Shaleigh Ryan Lilly, Age 14; Beckley, West Virginia:
“I’ve been living with my grandparents, since I was two. It’s great. I get spoiled. I love that.
[They have instilled] Christian faith; going to church. Worship. It’s just something we got, [we’re] holding on to. We cook a lot. Oh yeah. Oh, yeah. We cook. I cook fudge a lot. You can’t make fudge on a rainy day. I didn’t know that.
We make sweets mainly [like] Monkey bread. It’s kind of like cake, and you roll little pieces up in a ball, and then stick ‘em in a pound cake pan, and then you bake them [with] cinnamon caramel sauce, and all that good stuff on it. You take it apart [and] eat it in little pieces. It’s just so good.
I did dance for a long time, and right now I take piano. I was doing band at school [and] I played xylophone. My grandfather, he can pick up any musical instrument, and just start playing. Anything.
If you live in the city, you don’t really get to do as much. But when you live in the mountains, you can play around, and be as loud as you want.
My grandparents live in Hinton. We live up on the mountain and there are no streetlights. You just have the light on the four-wheeler, and it’s so much fun to go around. You see deer and bears, a whole bunch of pigs.
Just go get a four-wheeler, and ride up in the mountains. It’s fun to go mudding, like you splash mud everywhere. Especially when you can’t drive, but you know you can drive a four-wheeler.
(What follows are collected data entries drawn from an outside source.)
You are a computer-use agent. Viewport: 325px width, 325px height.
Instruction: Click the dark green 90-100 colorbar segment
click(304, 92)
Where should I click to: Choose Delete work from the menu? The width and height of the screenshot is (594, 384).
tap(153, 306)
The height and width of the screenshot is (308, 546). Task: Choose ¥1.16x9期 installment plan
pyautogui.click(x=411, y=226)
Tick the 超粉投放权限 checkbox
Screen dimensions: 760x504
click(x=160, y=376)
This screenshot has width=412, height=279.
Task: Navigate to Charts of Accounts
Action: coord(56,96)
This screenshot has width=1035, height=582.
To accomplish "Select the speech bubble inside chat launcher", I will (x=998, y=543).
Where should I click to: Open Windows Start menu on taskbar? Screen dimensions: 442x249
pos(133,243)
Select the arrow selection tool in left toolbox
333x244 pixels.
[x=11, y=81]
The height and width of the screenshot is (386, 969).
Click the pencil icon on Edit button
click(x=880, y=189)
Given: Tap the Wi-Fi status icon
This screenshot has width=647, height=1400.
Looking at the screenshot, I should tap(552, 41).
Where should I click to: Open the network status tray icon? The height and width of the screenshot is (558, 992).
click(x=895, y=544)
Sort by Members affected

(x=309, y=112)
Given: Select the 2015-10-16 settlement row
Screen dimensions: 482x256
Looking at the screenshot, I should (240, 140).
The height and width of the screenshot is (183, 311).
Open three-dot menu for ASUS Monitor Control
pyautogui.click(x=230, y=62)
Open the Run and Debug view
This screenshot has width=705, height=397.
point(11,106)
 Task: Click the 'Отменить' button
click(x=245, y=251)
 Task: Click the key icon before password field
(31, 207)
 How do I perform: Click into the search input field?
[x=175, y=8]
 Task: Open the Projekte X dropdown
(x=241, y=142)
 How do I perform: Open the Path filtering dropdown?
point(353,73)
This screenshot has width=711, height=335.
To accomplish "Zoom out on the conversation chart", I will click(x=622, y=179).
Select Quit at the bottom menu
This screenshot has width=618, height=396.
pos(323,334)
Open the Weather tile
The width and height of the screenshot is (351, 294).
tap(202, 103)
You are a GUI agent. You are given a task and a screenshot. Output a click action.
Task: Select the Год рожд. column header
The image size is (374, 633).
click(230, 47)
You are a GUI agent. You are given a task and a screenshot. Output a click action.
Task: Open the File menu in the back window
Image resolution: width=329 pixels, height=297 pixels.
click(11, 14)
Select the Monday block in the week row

I’ve been coming here [the annual Lilly Family Reunion] as long as I can remember. It’s just a good time to meet family, hang out, and have fun. Honestly, it’s a whole bunch of old people, but just sit down and talk to some of them. They’ll tell you like how they used to come here when they was a kid, and how the old life used to be. All that penny candy. It’s just going around meeting family, telling stories, having a good time.
When they was younger, they didn’t have, I guess that you’d call them privileges. When my Pawpaw was fourteen, he was driving a car, and going out and about, and doing whatever. I can’t do any of that, but it’s like, back then they [were] young and clueless about things. Now, we’re just more advanced, so it makes things a whole lot different. But either way, it’s still fun.
(Difference between country life and city life) A kid up in New York, they have malls, and they can go out places. They have a lot more things to do. But out here, we go outside, we kind of make up our own things to do. We can run around. We have the stars. We can see the stars. They can’t see the stars. We just have more freedom, and places to run around. There’s more outdoors activities that we can do, like going to the lake, and going hunting, and fishing.
We are kind of behind. You know they have taxis, and they have more updated technology. [In] our schools, we all have our own iPads to take home. They probably had that since they first came out. It’s just that we are a little bit behind, I guess you could say. We’re not really as dependent on it.
I’m planning on going to college here, and then I’m going into the Air Force, so I’ll be deployed around places. But until then, I’m staying here. (Why the Air Force?) All my uncles have been in the military, and they’ll pay for college. [I like the] discipline [and] the history they have behind it.
I want to be in criminal justice [and] do forensics. You know, be like Sherlock Holmes, and solve mysteries.
My Grandpa’s been to Germany, and England, and Africa, and all around in America, and as far as I’ve been, I’ve been to New York. I want to go out of the country, at least once. I want to go to Amsterdam [for] the history. I want to go see the Anne Frank House.
(Are you a hillbilly?) I don’t know. I’m wearing boots. Do you consider me a hillbilly? (Laughs) It’s no different than anybody else. There are people that are like, ‘Oh, hillbillies, going outside to use the bathroom.’ But, you know, we have a Wal-Mart like everybody else.
Some people see us as people, but others see us as stupid. But you know? They should probably come up here, and see for themselves.
I just want to say I’m living. I’m making it, like everybody else.”